The same condition builder also controls which submission action fires. Instead of attaching a condition to a field, you attach it to a form action, so one form can route to different outcomes (generate an NDA, generate an MSA, redirect to procurement) based on the requester’s answers. Because actions and their conditions live in the Actions tab, that behavior is covered in Form Actions.

The form builder automatically detects invalid conditions and shows a warning in the header. Common issues:

  • Missing field - The condition references a field that has been deleted
  • Missing value - The condition has a comparison but no value to compare against
  • Type mismatch - The operator doesn’t match the field type (e.g., “greater than” on a text field)

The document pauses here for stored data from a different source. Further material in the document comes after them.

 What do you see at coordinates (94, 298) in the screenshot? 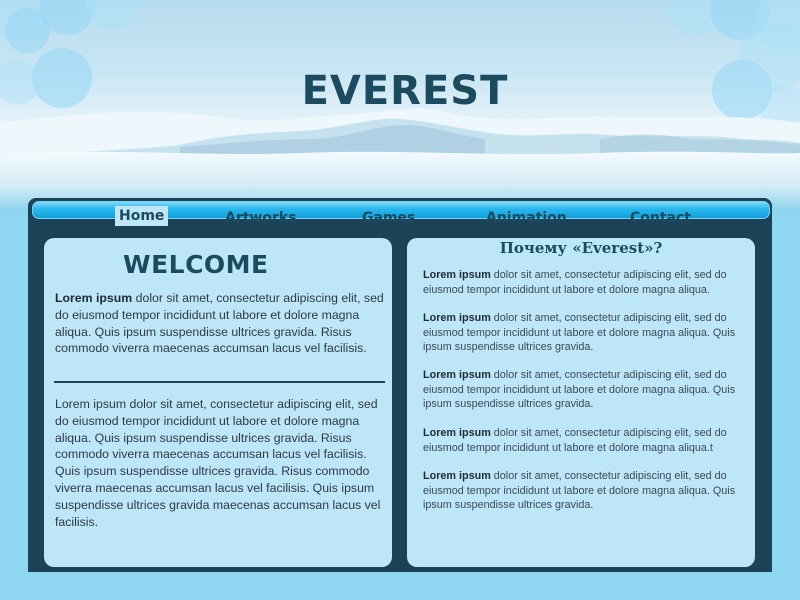
I see `welcome-intro-bold: Lorem ipsum` at bounding box center [94, 298]. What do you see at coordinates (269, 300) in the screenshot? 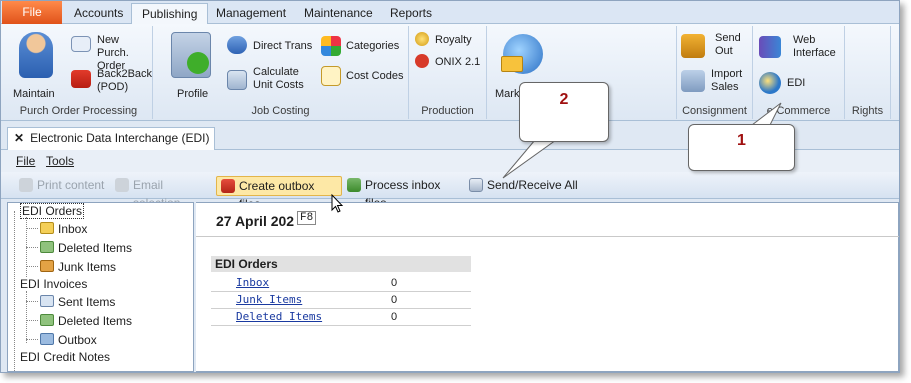
I see `link-junk-items: Junk Items` at bounding box center [269, 300].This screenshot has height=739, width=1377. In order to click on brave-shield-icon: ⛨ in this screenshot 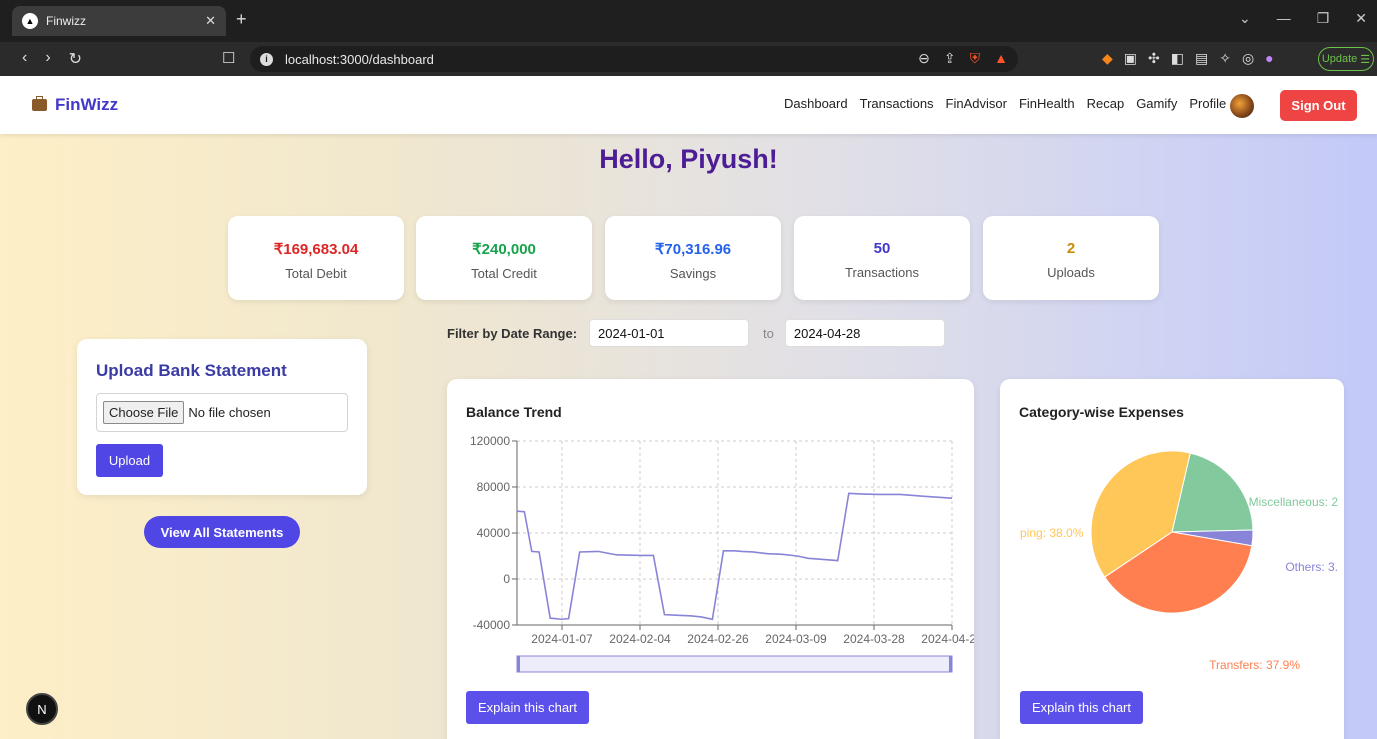, I will do `click(976, 58)`.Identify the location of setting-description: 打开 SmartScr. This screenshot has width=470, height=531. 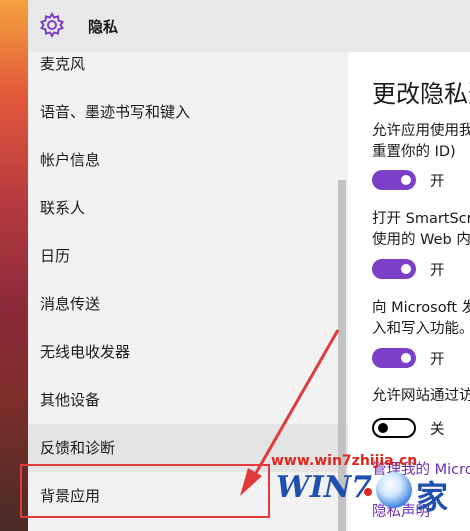
(421, 219).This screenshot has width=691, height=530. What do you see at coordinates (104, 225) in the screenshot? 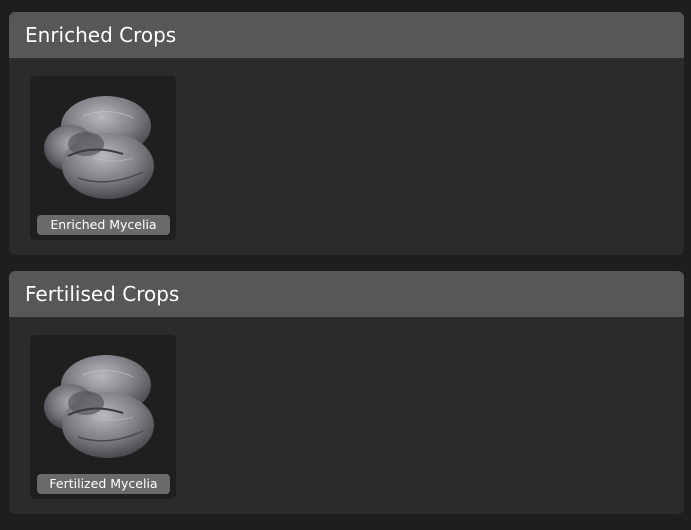
I see `item-label: Enriched Mycelia` at bounding box center [104, 225].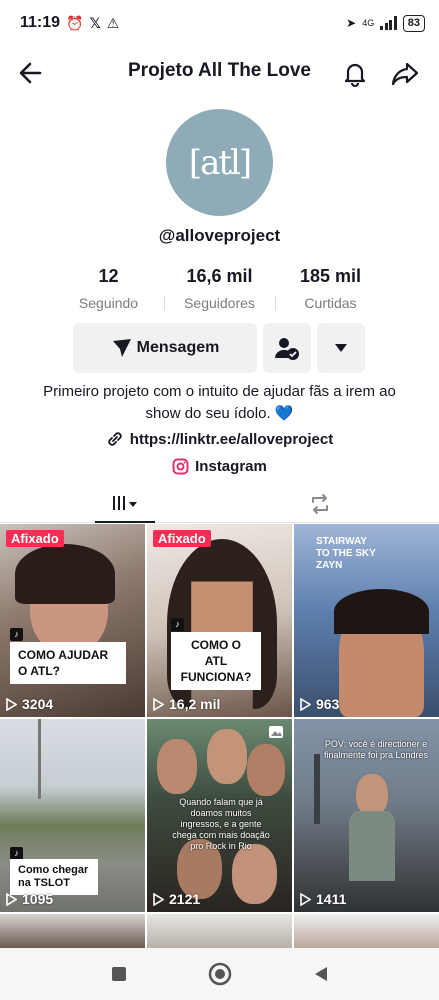 The width and height of the screenshot is (439, 1000). What do you see at coordinates (186, 704) in the screenshot?
I see `view-count: 16,2 mil` at bounding box center [186, 704].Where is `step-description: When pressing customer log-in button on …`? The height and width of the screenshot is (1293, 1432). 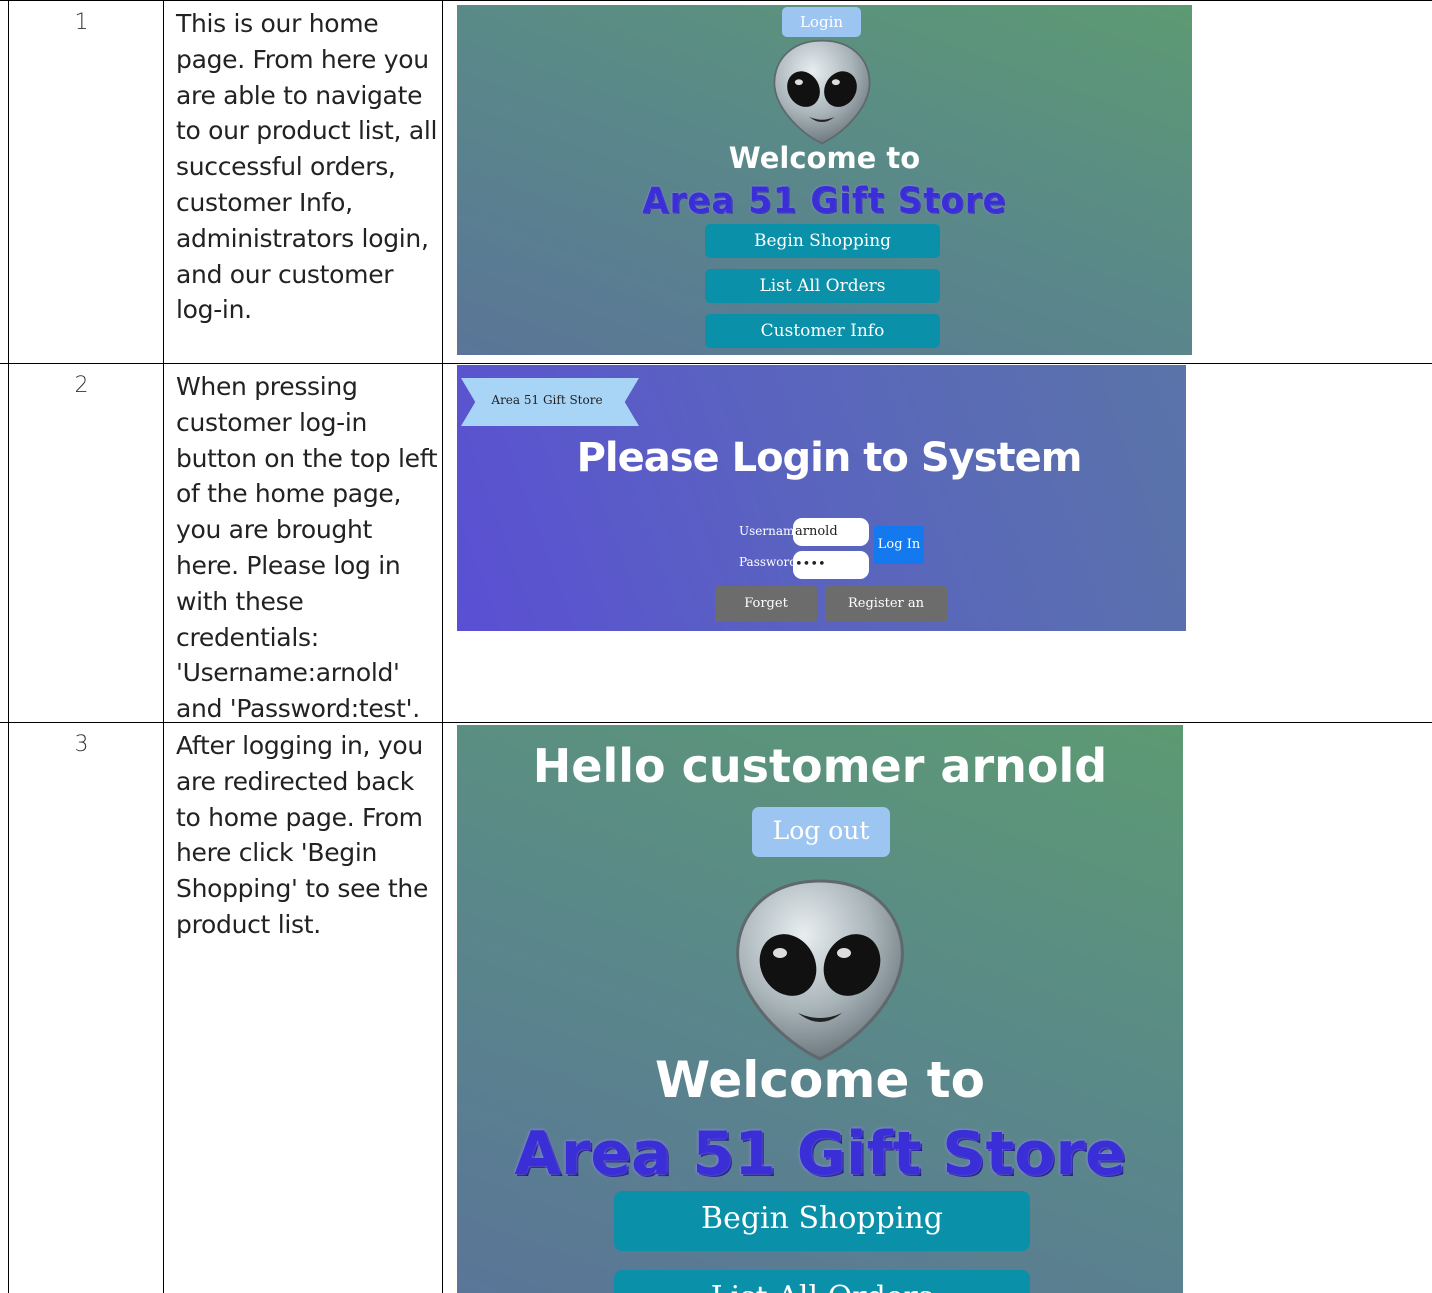 step-description: When pressing customer log-in button on … is located at coordinates (307, 548).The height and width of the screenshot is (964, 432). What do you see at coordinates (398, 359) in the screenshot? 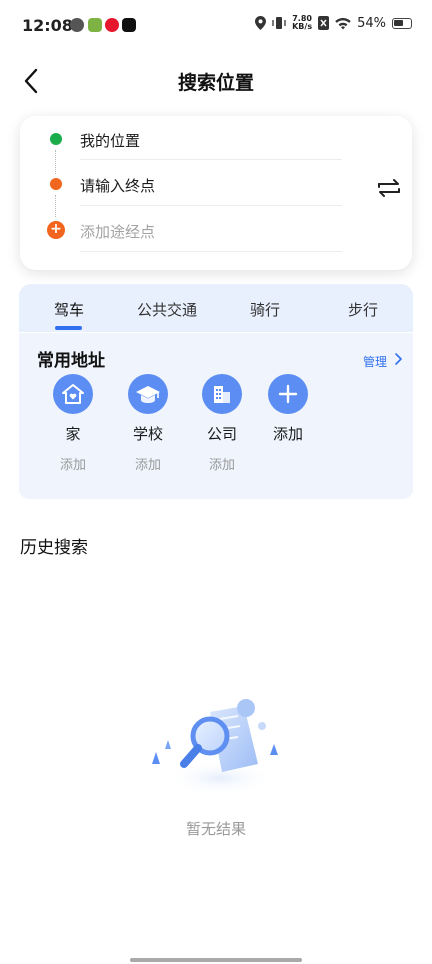
I see `chevron-right-icon` at bounding box center [398, 359].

The warning shows the number of invalid conditions. Hover it to see each affected field and the reason it’s invalid. Fix these before sharing the form.

Use a dropdown field at the top of the form for “Agreement Type” with options like NDA, MSA, SOW, Employment. Then:

  • Add field conditions on subsequent fields to show/hide based on the selection
  • Add action conditions on each form action to generate the correct template

Use an output field with a condition checking whether a number field exceeds a threshold. Set the output type to “warning” and the message to explain the additional requirements (e.g., “Contracts above $100,000 require VP approval”).

Use a condition on a second dropdown that checks the first dropdown’s value. For example, show a “Region” dropdown only when “Jurisdiction” is set to a value that has regional sub-options.

Use conditions on additional fields that check whether the party field’s type is “entity” or “individual.” Show company registration fields for entities and personal ID fields for individuals.